● **SOURCE RECORDS**:
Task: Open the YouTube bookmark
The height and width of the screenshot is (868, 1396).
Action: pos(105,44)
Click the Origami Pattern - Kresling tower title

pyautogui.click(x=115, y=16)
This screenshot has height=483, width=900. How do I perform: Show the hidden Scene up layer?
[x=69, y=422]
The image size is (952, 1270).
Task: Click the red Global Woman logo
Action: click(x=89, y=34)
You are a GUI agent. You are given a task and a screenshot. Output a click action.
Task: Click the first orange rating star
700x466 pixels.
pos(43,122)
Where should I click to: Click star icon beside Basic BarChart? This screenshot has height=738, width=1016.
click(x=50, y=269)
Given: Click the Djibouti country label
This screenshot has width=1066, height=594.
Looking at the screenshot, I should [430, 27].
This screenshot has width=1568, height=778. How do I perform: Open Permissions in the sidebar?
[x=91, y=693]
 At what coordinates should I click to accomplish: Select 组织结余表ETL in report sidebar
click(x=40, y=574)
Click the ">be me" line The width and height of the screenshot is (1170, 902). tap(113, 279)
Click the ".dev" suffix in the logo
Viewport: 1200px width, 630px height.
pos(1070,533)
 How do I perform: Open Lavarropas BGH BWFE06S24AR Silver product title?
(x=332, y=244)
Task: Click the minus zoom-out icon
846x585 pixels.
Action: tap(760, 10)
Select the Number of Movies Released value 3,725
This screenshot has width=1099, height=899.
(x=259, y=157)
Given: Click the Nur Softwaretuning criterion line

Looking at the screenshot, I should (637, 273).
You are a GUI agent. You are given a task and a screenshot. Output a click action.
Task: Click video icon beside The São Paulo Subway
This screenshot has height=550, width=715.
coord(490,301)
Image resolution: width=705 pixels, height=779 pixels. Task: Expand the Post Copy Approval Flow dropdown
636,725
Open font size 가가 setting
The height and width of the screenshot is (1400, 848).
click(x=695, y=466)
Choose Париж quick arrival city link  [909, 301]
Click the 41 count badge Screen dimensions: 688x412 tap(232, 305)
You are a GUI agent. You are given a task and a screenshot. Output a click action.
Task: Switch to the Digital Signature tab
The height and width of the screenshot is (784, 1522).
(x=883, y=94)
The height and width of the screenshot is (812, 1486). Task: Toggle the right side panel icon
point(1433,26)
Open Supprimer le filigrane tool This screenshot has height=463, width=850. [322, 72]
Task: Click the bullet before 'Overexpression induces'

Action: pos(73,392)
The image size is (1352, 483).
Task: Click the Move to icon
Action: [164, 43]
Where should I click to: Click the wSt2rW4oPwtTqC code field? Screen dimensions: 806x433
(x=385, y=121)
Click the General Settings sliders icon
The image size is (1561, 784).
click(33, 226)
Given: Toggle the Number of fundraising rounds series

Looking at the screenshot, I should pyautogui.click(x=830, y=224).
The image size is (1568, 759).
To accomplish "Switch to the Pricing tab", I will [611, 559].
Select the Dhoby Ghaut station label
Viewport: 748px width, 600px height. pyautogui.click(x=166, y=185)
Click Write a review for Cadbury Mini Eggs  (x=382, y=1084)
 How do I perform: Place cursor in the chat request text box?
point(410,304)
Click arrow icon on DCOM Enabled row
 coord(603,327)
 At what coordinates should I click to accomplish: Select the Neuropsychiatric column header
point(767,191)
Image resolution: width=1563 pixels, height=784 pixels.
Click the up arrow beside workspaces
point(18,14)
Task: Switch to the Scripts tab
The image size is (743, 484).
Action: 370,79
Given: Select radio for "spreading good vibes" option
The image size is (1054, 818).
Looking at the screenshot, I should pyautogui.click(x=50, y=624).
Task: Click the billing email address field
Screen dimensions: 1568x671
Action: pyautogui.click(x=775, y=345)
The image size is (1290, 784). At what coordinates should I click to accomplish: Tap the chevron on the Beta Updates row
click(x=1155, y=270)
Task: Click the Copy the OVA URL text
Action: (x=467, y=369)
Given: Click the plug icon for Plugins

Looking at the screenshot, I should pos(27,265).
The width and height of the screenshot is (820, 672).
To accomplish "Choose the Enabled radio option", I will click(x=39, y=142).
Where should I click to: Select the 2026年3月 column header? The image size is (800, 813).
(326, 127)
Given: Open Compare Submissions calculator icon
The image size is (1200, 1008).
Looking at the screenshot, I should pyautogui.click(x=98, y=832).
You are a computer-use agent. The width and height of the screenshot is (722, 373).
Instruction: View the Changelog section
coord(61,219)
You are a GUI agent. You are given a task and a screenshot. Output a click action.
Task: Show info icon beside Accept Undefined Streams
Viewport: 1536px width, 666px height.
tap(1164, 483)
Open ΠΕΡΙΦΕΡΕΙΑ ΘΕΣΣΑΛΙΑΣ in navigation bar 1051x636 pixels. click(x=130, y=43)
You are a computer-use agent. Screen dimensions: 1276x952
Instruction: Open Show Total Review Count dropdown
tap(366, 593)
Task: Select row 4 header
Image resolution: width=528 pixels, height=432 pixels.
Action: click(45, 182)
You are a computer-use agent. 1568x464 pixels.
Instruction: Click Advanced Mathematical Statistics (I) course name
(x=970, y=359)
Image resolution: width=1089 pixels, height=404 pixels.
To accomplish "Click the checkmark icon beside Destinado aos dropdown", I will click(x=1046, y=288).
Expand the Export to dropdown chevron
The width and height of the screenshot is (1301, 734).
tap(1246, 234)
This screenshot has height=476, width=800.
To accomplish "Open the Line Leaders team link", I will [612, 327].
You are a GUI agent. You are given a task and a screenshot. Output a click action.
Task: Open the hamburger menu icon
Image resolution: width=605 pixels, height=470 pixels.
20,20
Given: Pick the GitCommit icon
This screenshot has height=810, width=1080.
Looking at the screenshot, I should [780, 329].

● **REQUIREMENT**:
Reply with every line of the listing that has the string "Switch".

● **SOLUTION TO THIS TASK**:
Task: Switch to the Digital Signature tab
To accomplish "Switch to the Pricing tab", I will [611, 559].
Task: Switch to the Scripts tab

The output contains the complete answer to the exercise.